New homes in new towns can exemplify sustainability and resilience
New towns will bring a welcome boost to housing supply as well as valuable placemaking opportunities across the UK. The government has doubled provisions of social rent housing to 20% under the programme, as part of a wider 40% affordable housing requirement.
Setting this target is an important milestone but there is a bigger opportunity: ensuring new social homes in new towns are built to high standards of sustainability and resilience.
The newly announced Future Homes Standard makes significant strides in energy performance and in cutting carbon emissions with its requirements for low carbon heating, and for solar PV, on new homes. Beyond the new building regulations standard, the UK should strive for a holistic approach to improving the resilience and sustainability of homes, exemplified through those built in the new towns.

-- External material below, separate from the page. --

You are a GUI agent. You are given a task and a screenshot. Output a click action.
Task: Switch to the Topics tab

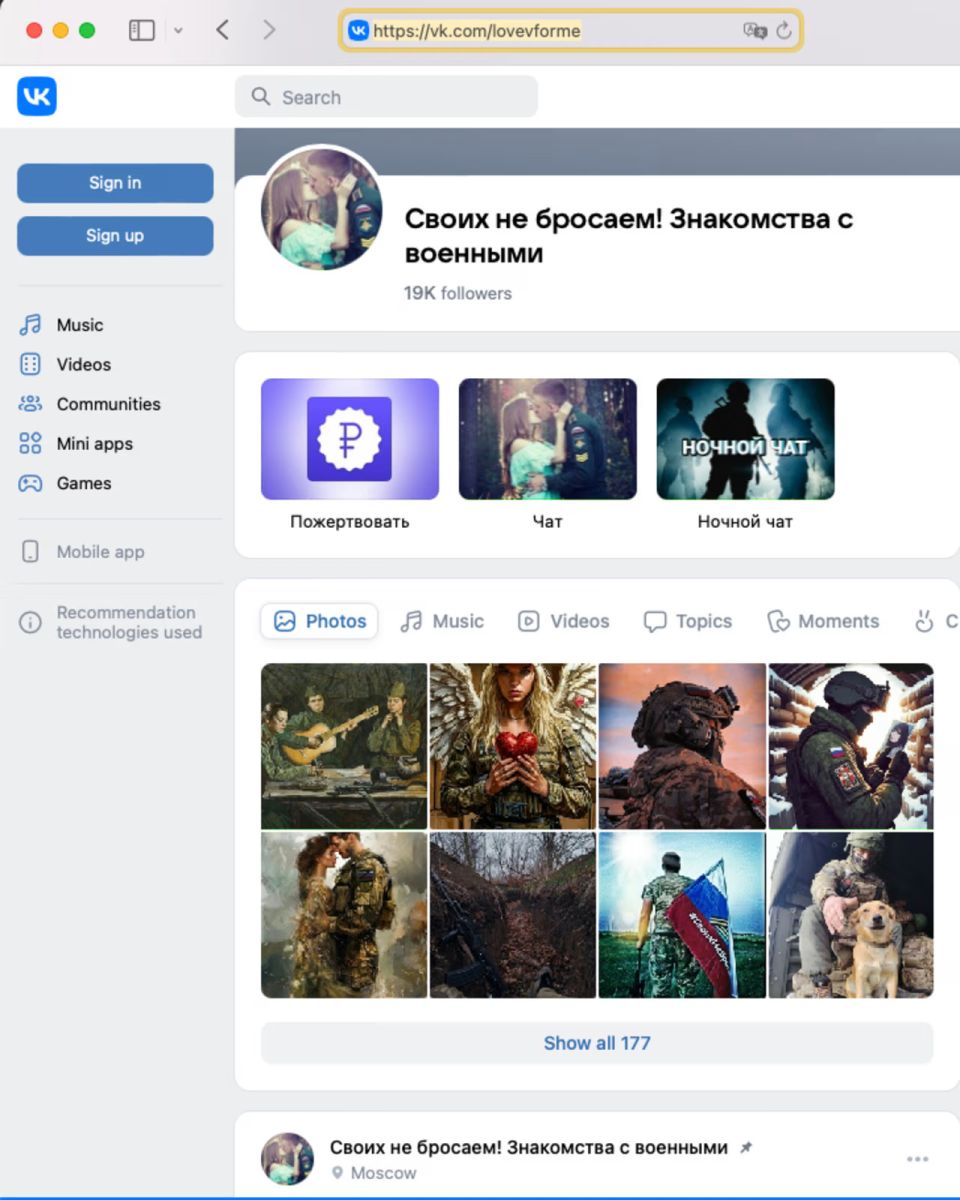(x=688, y=621)
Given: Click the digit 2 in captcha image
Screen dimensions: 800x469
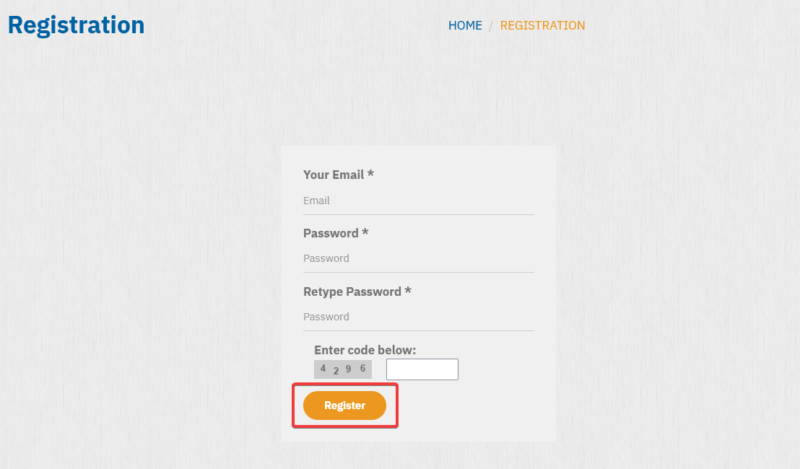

How the new towns programme is delivered will have consequences far beyond just the 7 chosen sites which the government wants to position as a blueprint for the future of UK housebuilding.
The areas that need to be addressed, and standards that can be met, to achieve this are increasingly clear. Homes England’s new Healthy Homes Standard (HHS), which is being embedded in the Social and Affordable Housing Programme, considers issues including indoor air quality, daylight, thermal comfort, noise and access to green spaces to deliver the strongest possible social value to residents and communities. The standard even covers the issue of embodied carbon, ensuring that the impacts construction materials have on climate change are minimised.
BRE’s sustainability assessment tool BREEAM for residential new construction sets standards that closely map the areas covered by the HHS. As well as taking a holistic approach, BREEAM, with its third-party verification, ensures that standards are actually delivered in practice. For example, the City of London Corporation has set new social housing benchmarks across its Sydenham Hill Estate and York Way Estate projects, following the integration of BREEAM methodologies within its Housing Design Guide.
Embedding robust standards for sustainability and resilience in the new towns’ social housing, ensures communities will be future-proofed against a changing climate and residents will benefit from healthy and quality homes which deliver social value over the long-term.
MHCLG data shows that just 0.7% of social homes get demolished each year. Nearly all the homes we build now will be around in the net zero target year of 2050, and most of them for many decades and probably centuries beyond that. New towns will be permanent features within this landscape. With the government having chosen seven new town sites this spring, the UK has an opportunity to set a new benchmark in the way social homes are delivered. Seizing this opportunity is an investment that will deliver long-term value.
This article first appeared in the April 2026 issue of the Housing Association Magazine.